**PROBLEM STATEMENT:** Below is some data. Retype exactly the lines starting at the one with "This screenshot has height=787, width=1512." and ending at the one with "Click the purple navigation arrow icon".

**DATA:**
··········
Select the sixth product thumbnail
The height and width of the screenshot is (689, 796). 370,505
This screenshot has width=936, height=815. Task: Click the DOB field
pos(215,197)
··········
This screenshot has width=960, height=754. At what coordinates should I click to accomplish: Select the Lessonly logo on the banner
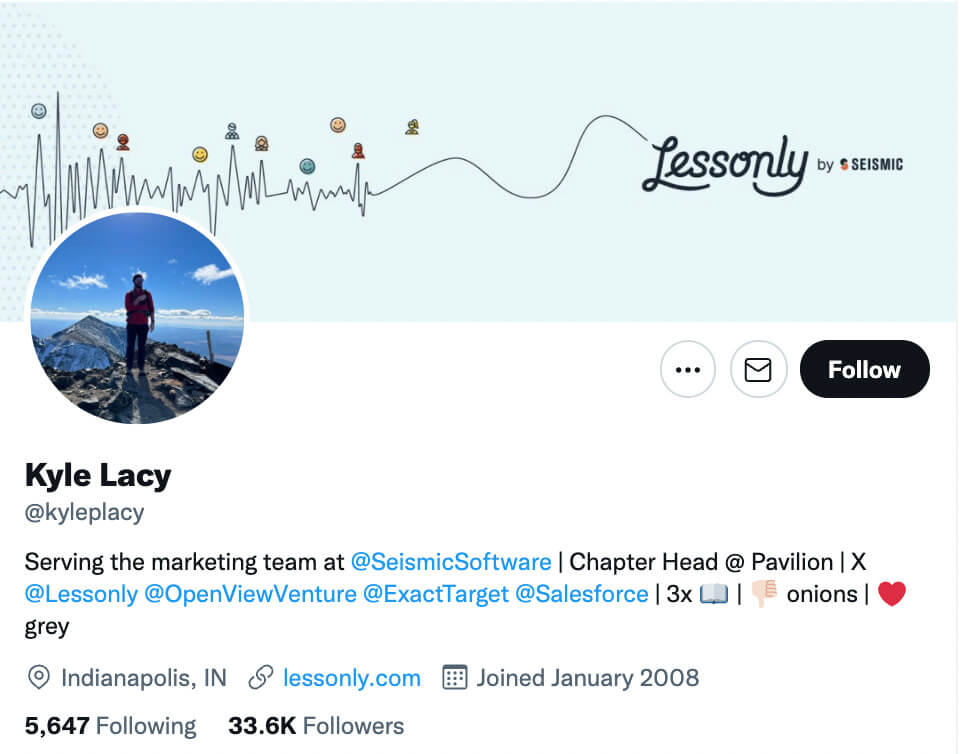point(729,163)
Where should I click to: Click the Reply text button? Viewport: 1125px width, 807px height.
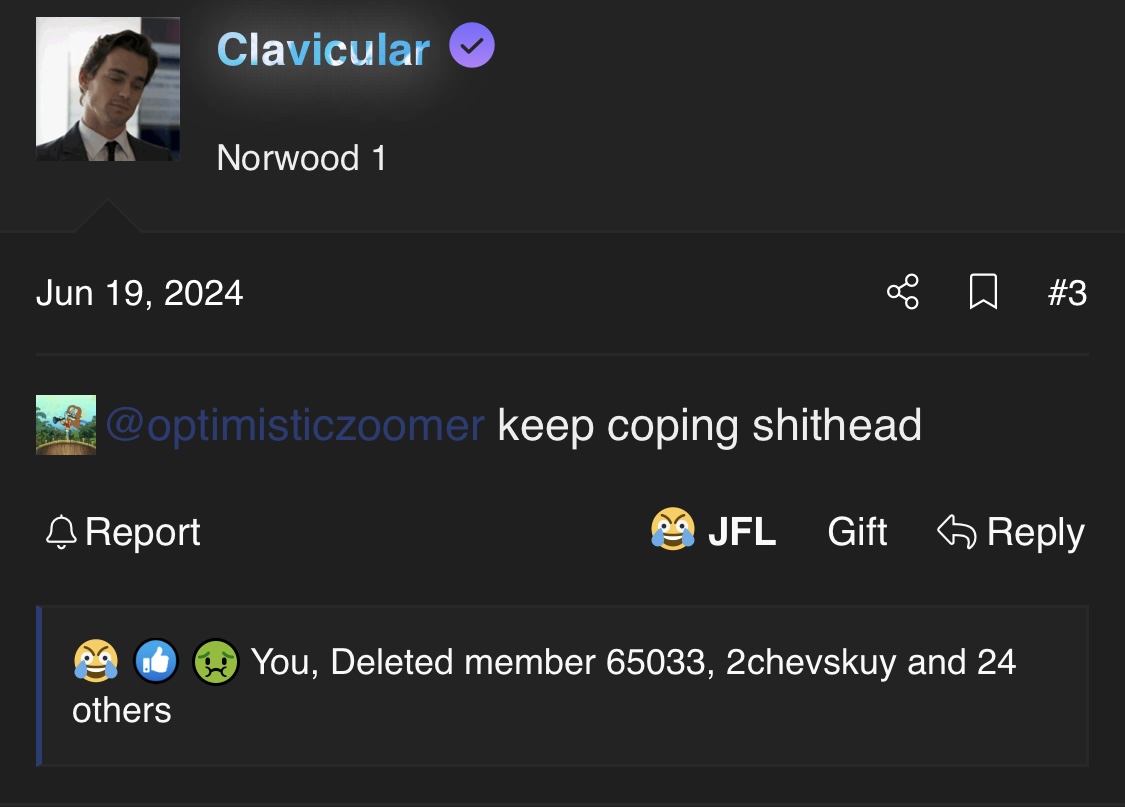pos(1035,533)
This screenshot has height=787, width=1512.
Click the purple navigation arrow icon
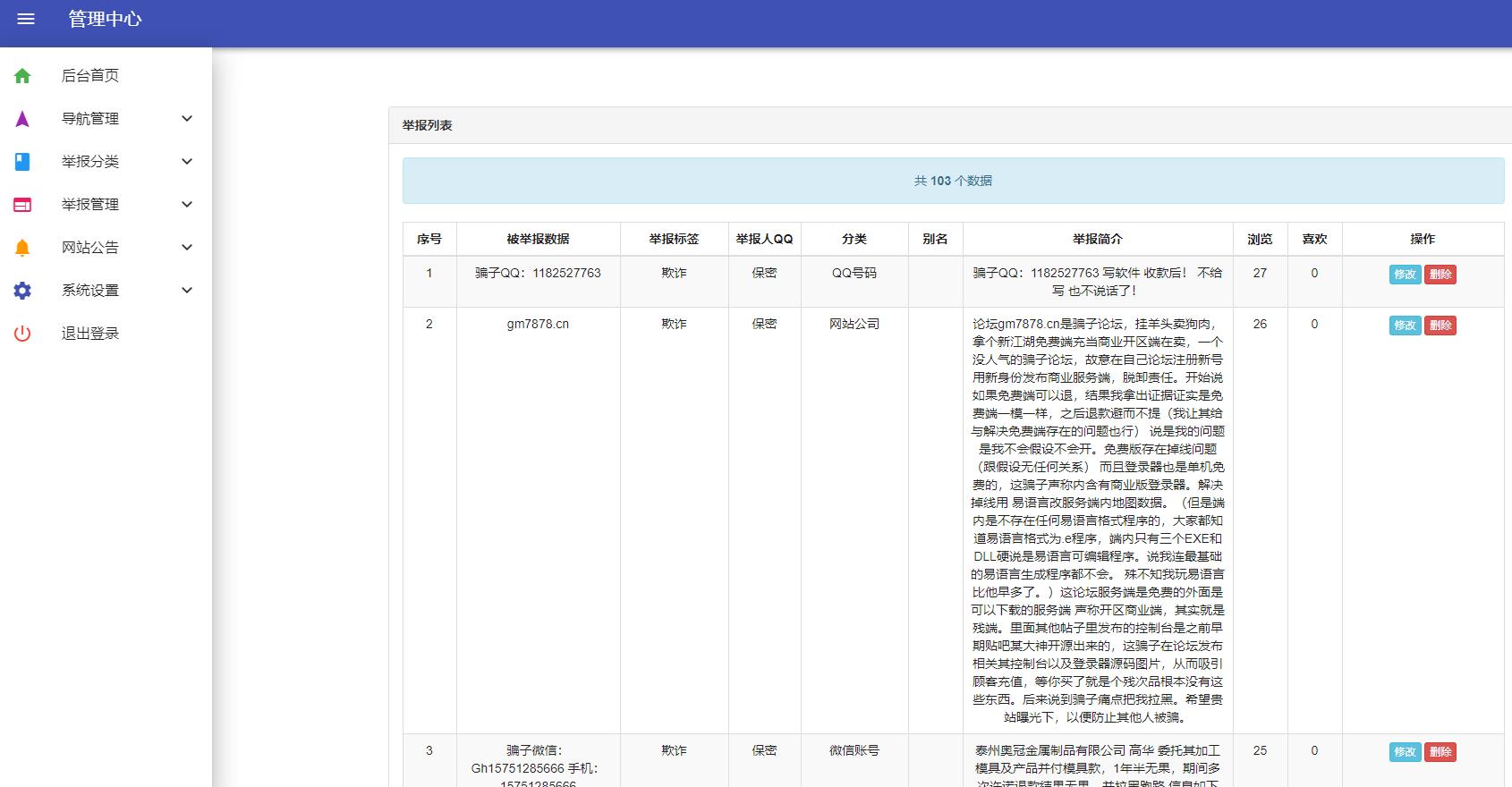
··········
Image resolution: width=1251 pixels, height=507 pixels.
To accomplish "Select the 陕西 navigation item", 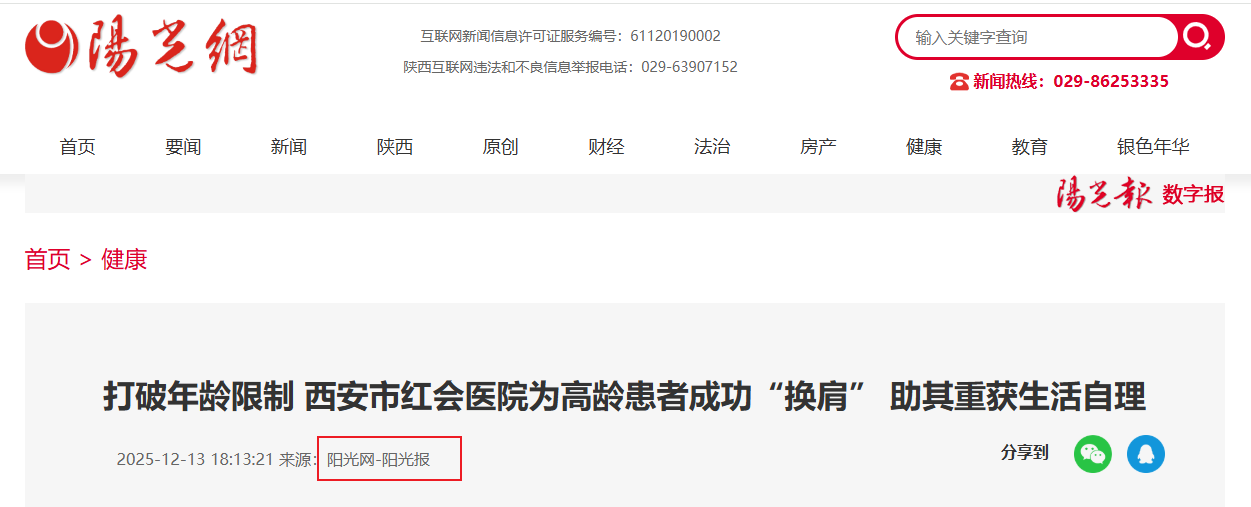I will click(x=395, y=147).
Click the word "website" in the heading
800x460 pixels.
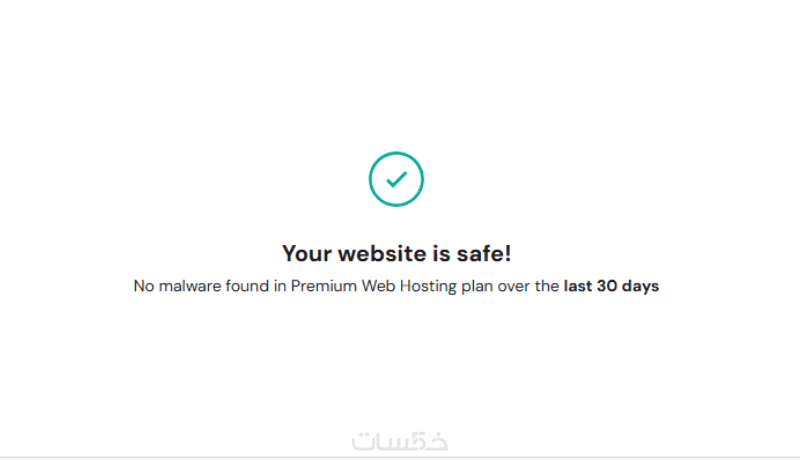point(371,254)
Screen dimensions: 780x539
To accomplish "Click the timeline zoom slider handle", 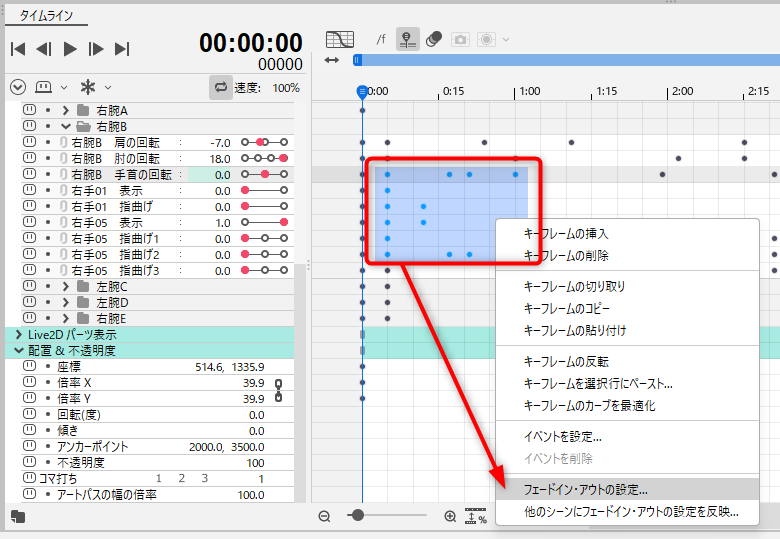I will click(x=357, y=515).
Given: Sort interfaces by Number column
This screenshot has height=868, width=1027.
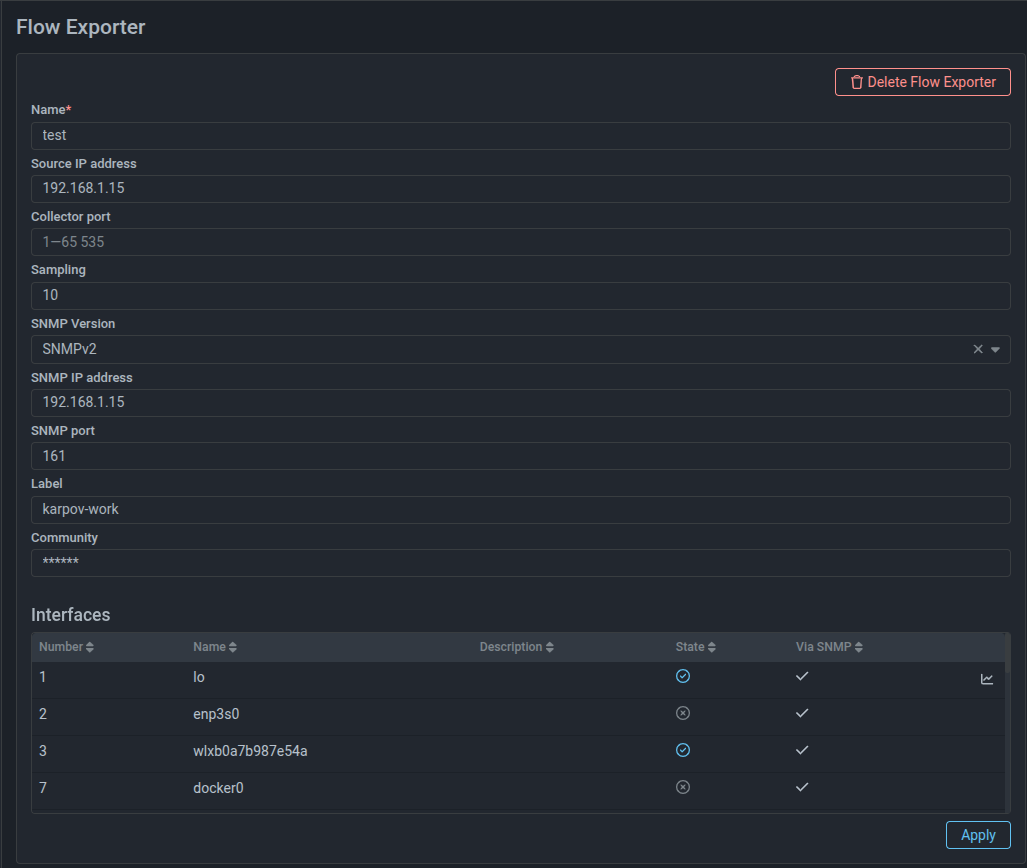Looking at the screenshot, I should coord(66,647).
··········
**TASK RESULT:**
This screenshot has height=787, width=1512.
Click the purple navigation arrow icon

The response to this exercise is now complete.